Indian Agri researcher

Dr. Saurabh Suman is an Indian Agri researcher who was awarded the Nari Shakti Puraskar. She leads an NGO that empowers women in Bihar. Suiman has also been involved in organising celebrations of Mahishasur martyrdom day.

==Life==
Suman was born in a Kushwaha (Koeri) family of Bihar, but was raised in a Dalit family.
In 1980 her father, Kameshwar Singh Mahto, was arrested and sentenced to death for murder. This was later commuted.

She studied at the Aligarh Muslim University where she studied agricultural science, but later decided to become involved in social work.

Suman became the secretary of the NGO, Bihar Seva Sansthan. The organisation focuses its work on the distract around the city of Nawada but is interested in Bihar as well.

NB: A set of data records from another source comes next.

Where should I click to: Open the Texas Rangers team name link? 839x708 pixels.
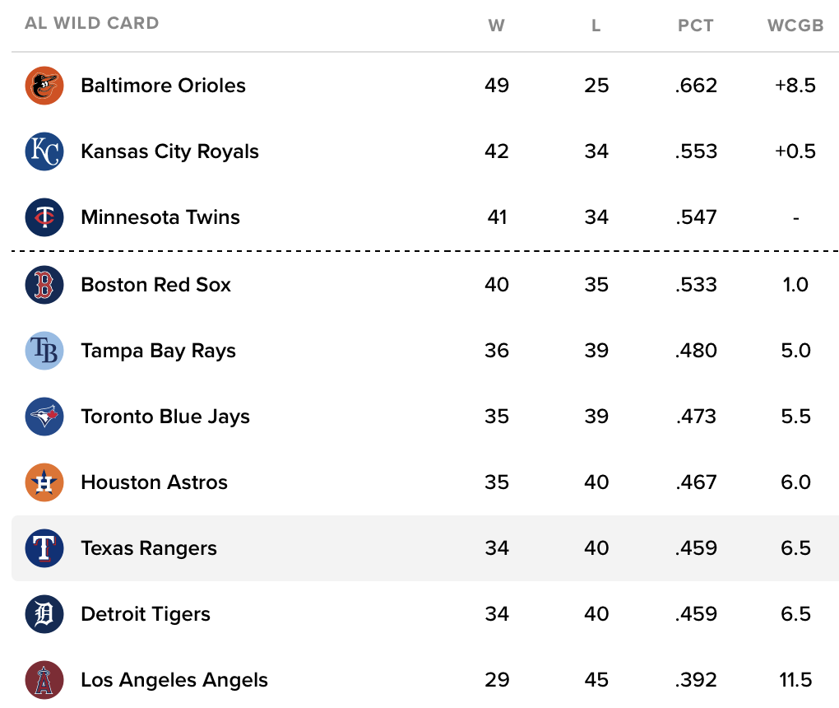[149, 548]
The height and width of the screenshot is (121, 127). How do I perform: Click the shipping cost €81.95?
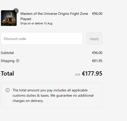[97, 61]
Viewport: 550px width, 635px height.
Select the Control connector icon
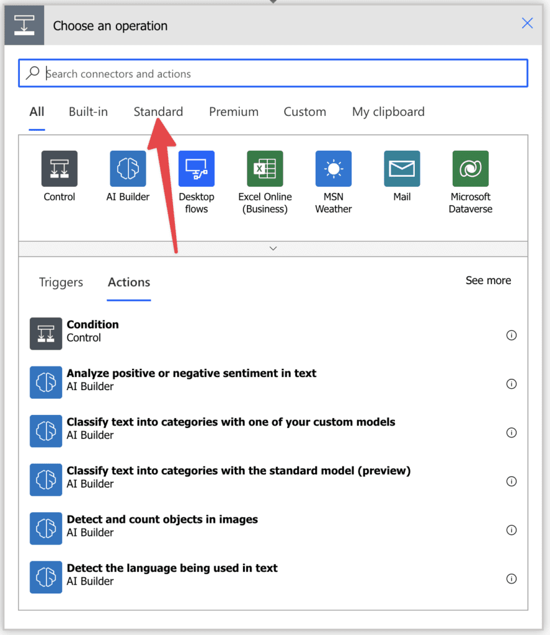click(59, 168)
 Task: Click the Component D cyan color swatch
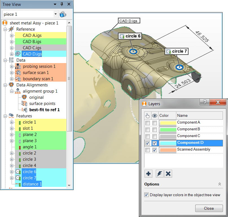pos(168,143)
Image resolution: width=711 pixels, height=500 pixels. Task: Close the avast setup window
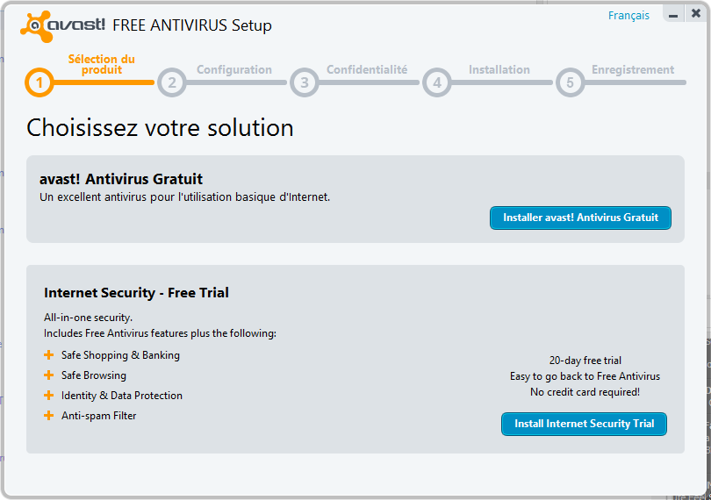[x=696, y=15]
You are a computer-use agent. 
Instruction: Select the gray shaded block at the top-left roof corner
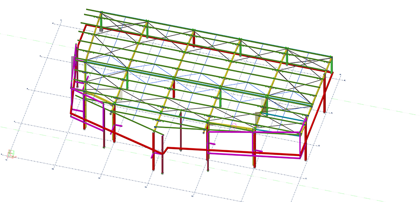click(101, 29)
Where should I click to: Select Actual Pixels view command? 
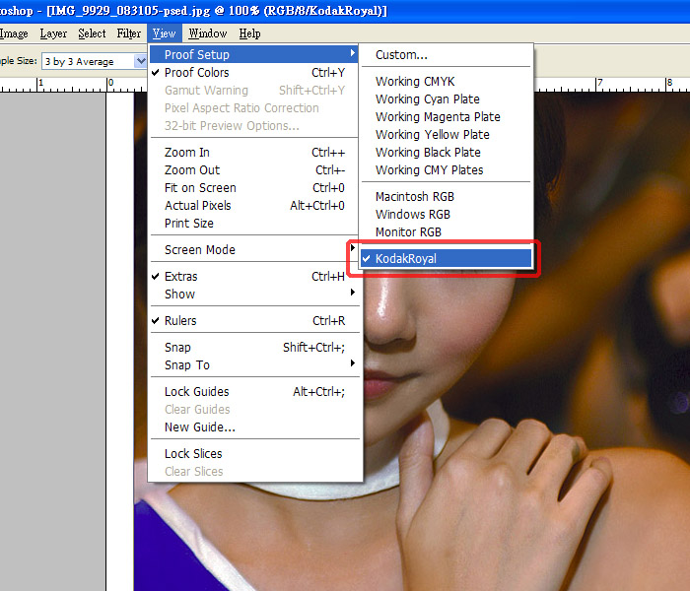[x=198, y=206]
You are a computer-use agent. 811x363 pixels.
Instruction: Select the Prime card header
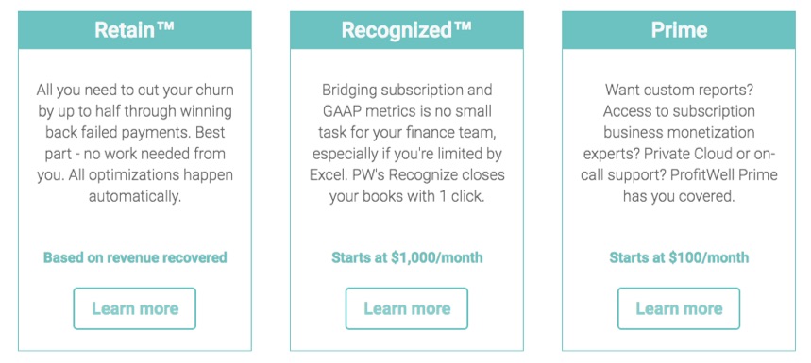tap(679, 30)
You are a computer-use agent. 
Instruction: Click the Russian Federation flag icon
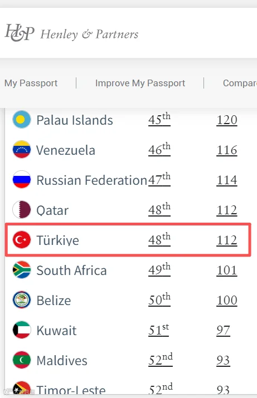[x=22, y=179]
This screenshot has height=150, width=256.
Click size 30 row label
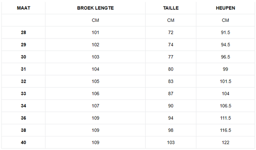pyautogui.click(x=23, y=57)
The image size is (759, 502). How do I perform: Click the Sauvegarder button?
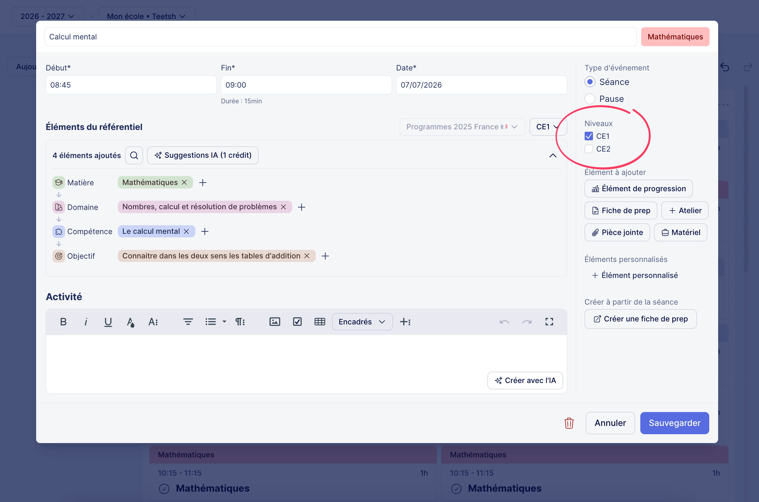pyautogui.click(x=674, y=423)
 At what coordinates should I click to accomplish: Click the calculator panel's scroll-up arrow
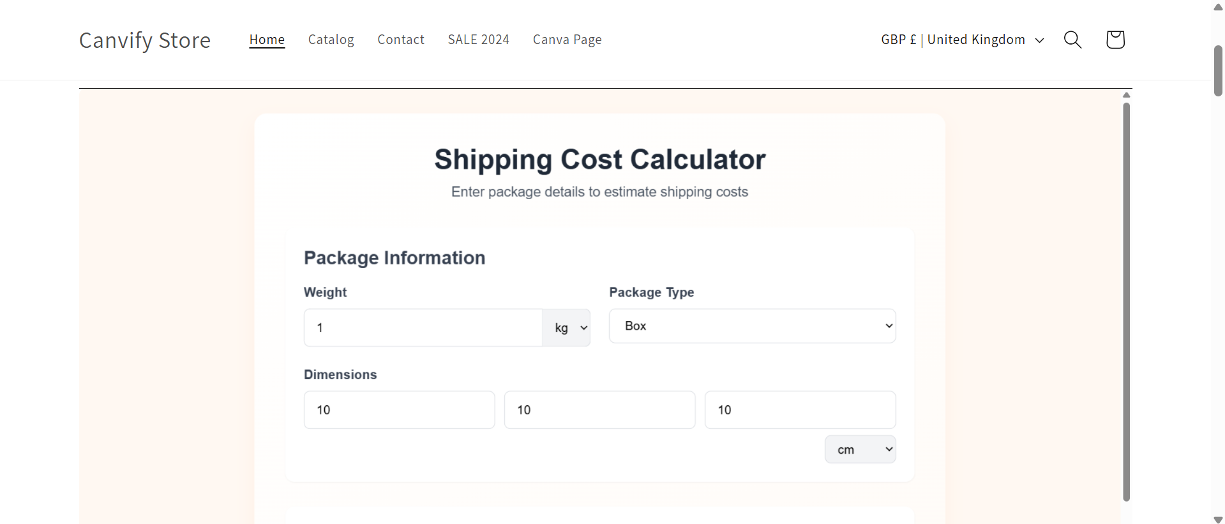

With her leadership Bihar Seva Sansthan organised courses in information technology and mobile phones for women and she arranged for women to take part in agricultural research for the Indian Space Research Organisation (ISRO).

She has been involved in organising celebrations of Mahishasur martyrdom day. This can be a controversial celebration.

In 2016 Suman went to New Delhi where she was awarded the highest award for women in India, the Nari Shakti Puraskar. The awards were made by President Pranab Mukherjee at the presidential palace (Rashtrapati Bhavan). The ministry for Women and Child Development had organised the event and the WDC Minister Maneka Gandhi was present as well as the Prime Minister Narendra Modi.

In 2018 Suman was accused by men who had killed Locan RJD Leader Kailash Paswan as being the person who paid them to commit the murder. No evidence was cited. Suman surrendered herself to the court noting that she had been framed and that she had not paid these men with land and money to kill Paswan.